Inside, Daredevil does some cool shit and then backup arrives, necessitating in She-Hulk saving his life.
Together they fight off more goons in a cheesy bit that lacks any tension whatsoever because all the bad guys are hapless morons. Leap-Frog ignores her advice to put an end to the madness and leaps out the window shouting his signature phrase: “Ribbit and rip it!” Unfortunately, he falls too far, hurts himself and the scene ends. Thrilling.
Luke agrees to be her tailor again.
Jen meets up with Daredevil and the two continue their flirting and eventually head back to her apartment to play hide the zucchini.
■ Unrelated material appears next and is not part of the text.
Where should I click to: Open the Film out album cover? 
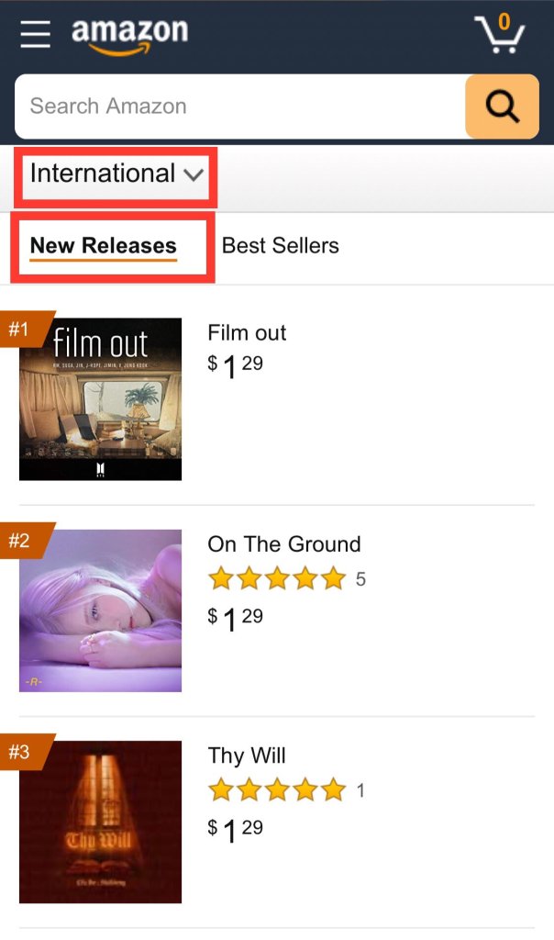click(100, 399)
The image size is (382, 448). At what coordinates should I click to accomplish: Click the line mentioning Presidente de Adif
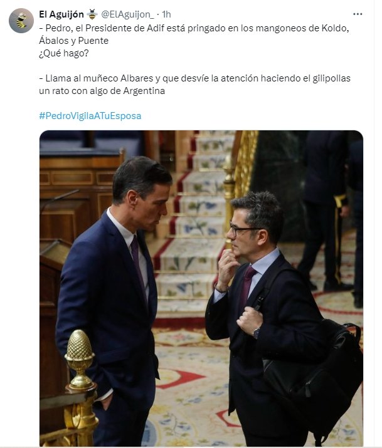194,28
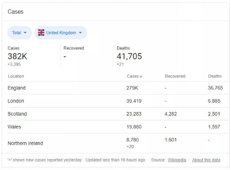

No, that phrase doesn’t apply here, but you get the gist.
The next morning, a bootless Daredevil enjoys the walk of shame.
Jen wanders out of the bedroom. “Doesn’t it feel like this episode should be over?” she asks us. Yes.
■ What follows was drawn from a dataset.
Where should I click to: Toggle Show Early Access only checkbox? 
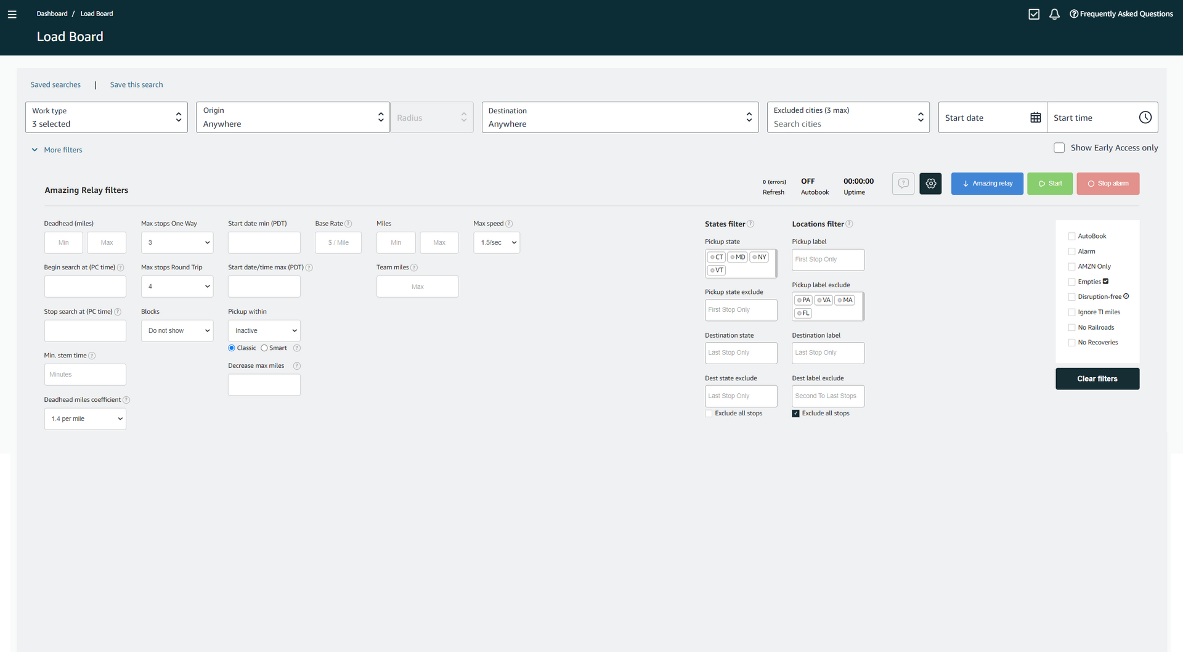pyautogui.click(x=1059, y=148)
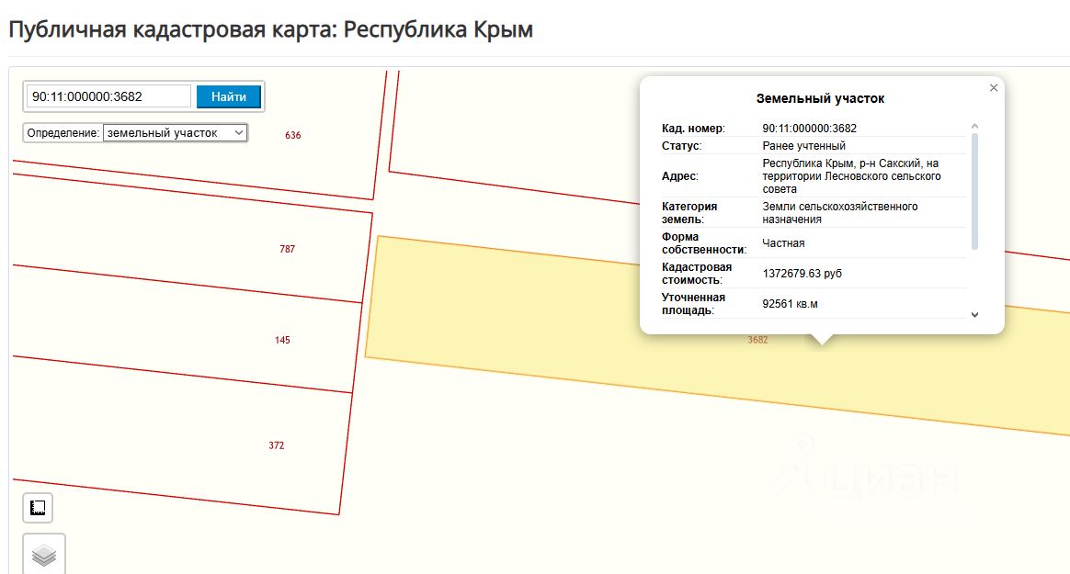Select parcel labeled 787

tap(288, 249)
Unfortunately, Nikki arrives.
“Is this the big twist right before the finale?” Jen asks.
She heads to the gala to receive her award for “Female Lawyer of the Year.” Except, several women get the award and are then asked what it’s like to be a female lawyer because this is definitely a thing that happens. “Twice the work, half the recognition, and you’re always getting asked what it’s like to be a female layer,” Mallory says at her turn while the showrunners sip wine and high-five.
As She-Hulk is delivering her acceptance speech, Intelligencia hacks its way into the system. “She-Hulk doesn’t deserve your recognition or the powers she stole from Hulk,” a couple of masked men say.
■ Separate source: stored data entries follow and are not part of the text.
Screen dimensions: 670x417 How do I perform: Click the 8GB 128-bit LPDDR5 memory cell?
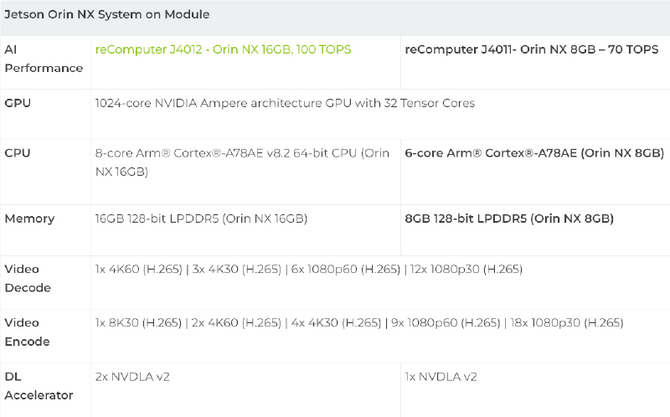[x=509, y=219]
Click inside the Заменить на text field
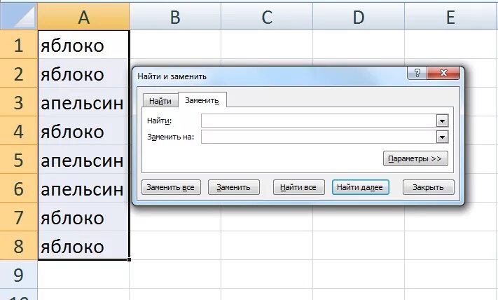The height and width of the screenshot is (300, 498). [x=319, y=137]
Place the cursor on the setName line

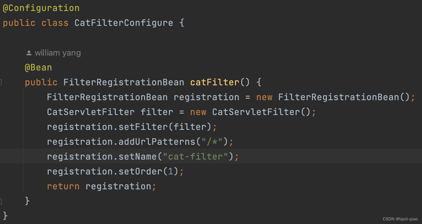click(211, 156)
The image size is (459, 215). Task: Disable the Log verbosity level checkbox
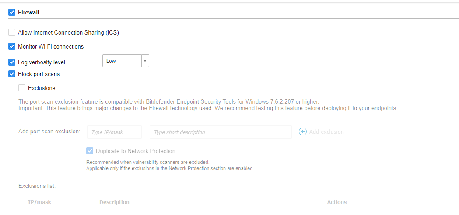12,62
A giant screen behind Jen displays her one-nighter with Not So Perfect Guy Josh and after everything she’s been through — the easy cases, the immense wealth, the fame and fortune, the attention, etc. — Jen finally Hulks out and absolutely loses her shit. Then immediately regrets her decision as the episode ends.
Final Thoughts on She-Hulk: Attorney at Law Episode 8
Mercifully, we only have one more episode to go before we can move on to the next Marvel thing. Admittedly, the Daredevil stuff worked pretty well. Charlie Cox and Tatiana Maslany display some nice chemistry, and the She-Hulk vs. Daredevil bit was fun to see — even if it didn’t really amount to anything more than desperate fan service.
As for She-Hulk, well, the ending to this episode was certainly a twist that happened, but who really cares at this point? I certainly don’t. I’ll watch the finale to see how anyone survives this trainwreck with their dignity intact, praying Marvel gives us something — anything — that offers a glimmer of hope for the future of this once beloved franchise.